Hermodike II was the daughter of a dynastic Agamemnon of Cyme and married to the third dynastic King Midas, possibly a literary reference to Alyattes of Lydia, in the 6th century BC.  She was named after Hermodike I who has been attributed with inventing the Greek written script.

Numismatic history 
Coinage revolutionised trade and commerce, creating market economics, see History of coins.

The 8th-century BC King Midas likely Gyges of Lydia pre-dates coinage. Coins were not invented until 610 BC by King Alyattes (610–560 BC), Gyges' great grandson.  The Lydian Lion coin directly preceded ancient Greek coinage, through which Rome begot all Western coinage.  Yet, although the Lydian Lion was minted by Alyattes for use as a "nobleman's tax-token", "it took some time before ancient coins were used for everyday commerce and trade. Even the smallest-denomination electrum coins, perhaps worth about a day's subsistence, would have been too valuable for buying a loaf of bread."  The Greeks of Cyme changed the Lydian "tax-token" into a means of transaction for the common man and woman.  Stamped coins avoided weighing silver for small transactions because the symbol on the hemiobol was enough to verify its value.

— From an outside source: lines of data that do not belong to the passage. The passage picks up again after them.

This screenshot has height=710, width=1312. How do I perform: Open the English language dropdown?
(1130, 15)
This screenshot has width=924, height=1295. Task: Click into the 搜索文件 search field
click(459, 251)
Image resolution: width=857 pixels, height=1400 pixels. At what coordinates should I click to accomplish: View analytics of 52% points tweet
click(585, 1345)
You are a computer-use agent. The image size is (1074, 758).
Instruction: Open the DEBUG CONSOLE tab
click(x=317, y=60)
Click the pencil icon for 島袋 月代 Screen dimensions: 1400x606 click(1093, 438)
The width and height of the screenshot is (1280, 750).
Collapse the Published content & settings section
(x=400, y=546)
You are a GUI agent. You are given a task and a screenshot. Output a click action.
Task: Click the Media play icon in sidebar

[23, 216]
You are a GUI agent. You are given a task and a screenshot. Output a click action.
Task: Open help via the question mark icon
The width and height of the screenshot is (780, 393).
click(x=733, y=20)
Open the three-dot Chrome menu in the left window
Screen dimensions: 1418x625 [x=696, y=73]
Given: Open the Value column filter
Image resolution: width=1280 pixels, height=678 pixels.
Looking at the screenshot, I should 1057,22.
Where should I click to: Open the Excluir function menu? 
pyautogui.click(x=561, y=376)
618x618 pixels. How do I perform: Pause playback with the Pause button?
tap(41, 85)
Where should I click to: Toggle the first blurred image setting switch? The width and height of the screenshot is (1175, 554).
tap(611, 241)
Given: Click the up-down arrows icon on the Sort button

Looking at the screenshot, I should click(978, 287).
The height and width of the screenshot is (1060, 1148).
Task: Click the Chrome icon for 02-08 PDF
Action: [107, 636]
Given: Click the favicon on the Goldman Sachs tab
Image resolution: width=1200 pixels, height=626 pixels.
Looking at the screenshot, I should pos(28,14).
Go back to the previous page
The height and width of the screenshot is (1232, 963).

However, academics state that Aristotle and Pollux, though ancient commentators, were not historians and so their unsubstantiated opinions may be misleading. Given the technological and chronological link to minting, Hermodike II may have been married to Alyattes of Lydia, who had more than one wife, and who amassed great wealth, like Midas, by sourcing the electrum for his coins from Midas’ fabled river Pactolus.  

Hermodike II is attributed to the global spread of coinage. The coins from Cyme, when first circulated around 600–550 BCE, utilised the symbol of the horse. The symbol of the Trojan Horse tied the dynasty of Agamemnon with the glory of the original Agamemnon through the Greek victory over Troy.

Alyattes created coinage - to use a token currency, where the value is guaranteed by the state and not by the value of the metal used in the coins - and the role of Hermodike II was to communicate that technology and philosophy into Greek society as per D. Macpherson's observation,

Hermodike II was the royal link between Lydia and Aeolia – the conduit of knowledge and the person who influenced the Greeks into adopting the invention of coins. Ancient Greek market economics subsequently influenced the rest of the western world.